Agreed, but credentials get compromised all the time.

The script logic could be;

What's my public IP
Check 1 : Local check is my WAN different from my cached YES/NO
Check 2 : Regular DNS lookup, is my WAN different from DNS. YES/NO
If check 1 YES then perform update, its a natural change of our WAN
if check 2 YES then perform update, something else must have changed it. report to sysop for further checks.

frankz

hi, I have a problem with noip, as before the update it worked correctly, but now I have noticed that if I force update it gives me the ip green, but on nonip.com the ip remains the old one. I tried has install DUC on windows and it works. Can someone tell me why they update the ip on pfsense with green color while on the provider not?

Gertjan

@frankz
Check the logs on your system.

frankz

@gertjan i'am resolve to patch 4aab19d4ade5d164c22bd63b2833d54bab740d59

EngineerSB

@gertjan
I've done a bit of fiddling and cobbled this together and its logging correctly. - I made a manual change directly on the service and it detected it.

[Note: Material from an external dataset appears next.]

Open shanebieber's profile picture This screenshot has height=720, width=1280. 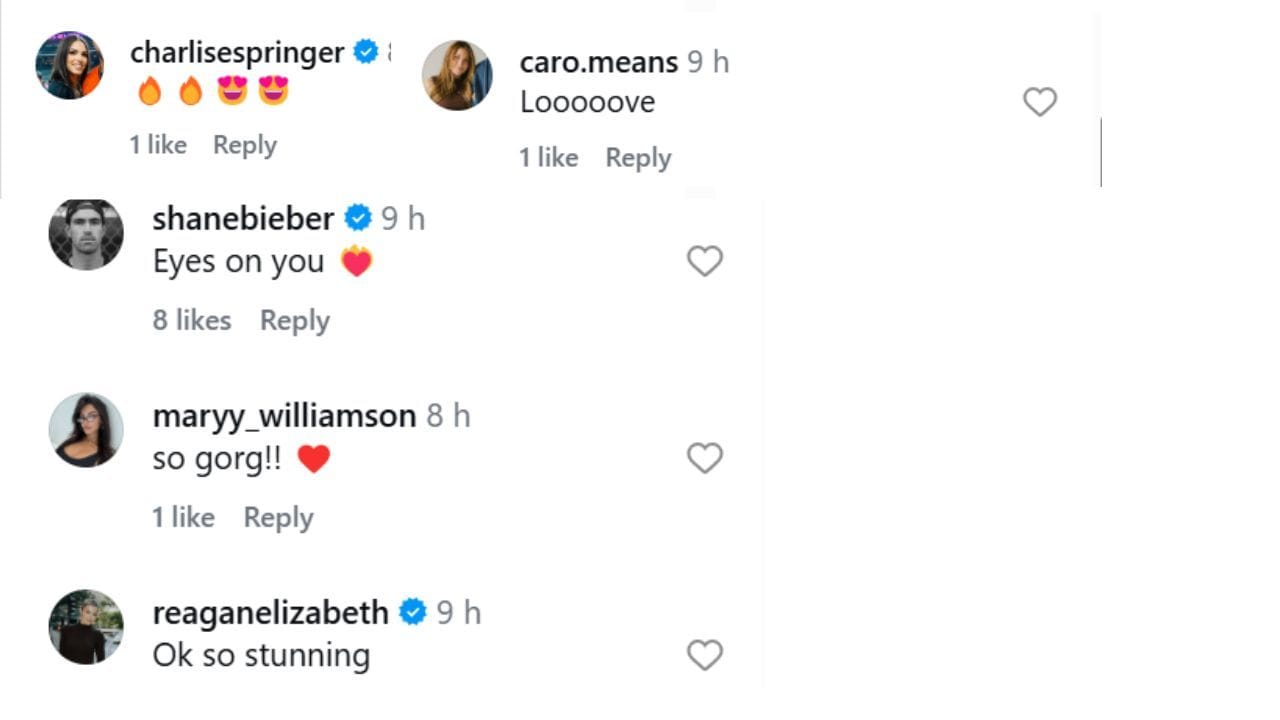(85, 235)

$dyndnsis = gethostbyname($this->_FQDN); // lets see what the public DNS things our IP is

if ($this->_dnsIP != $dyndnsis) {

log_error(sprintf(gettext('Dynamic DNS Someting is wrong %1$s should be %2$s and its come back as %3$s'), $this->_FQDN, $this->_dnsIP, $dyndnsis));
}

else {

log_error(sprintf(gettext('Dynamic DNS all is well %1$s should be %2$s and its come back as %3$s'), $this->_FQDN, $this->_dnsIP, $dyndnsis));
}

I'm not too sure where it should sit in the dyndns.class file, I've got it at line 360 just above the line that reads $this->_debugID = rand(1000000, 9999999);

I also need to be able to trigger an update should the public DNS return a different IP than expected.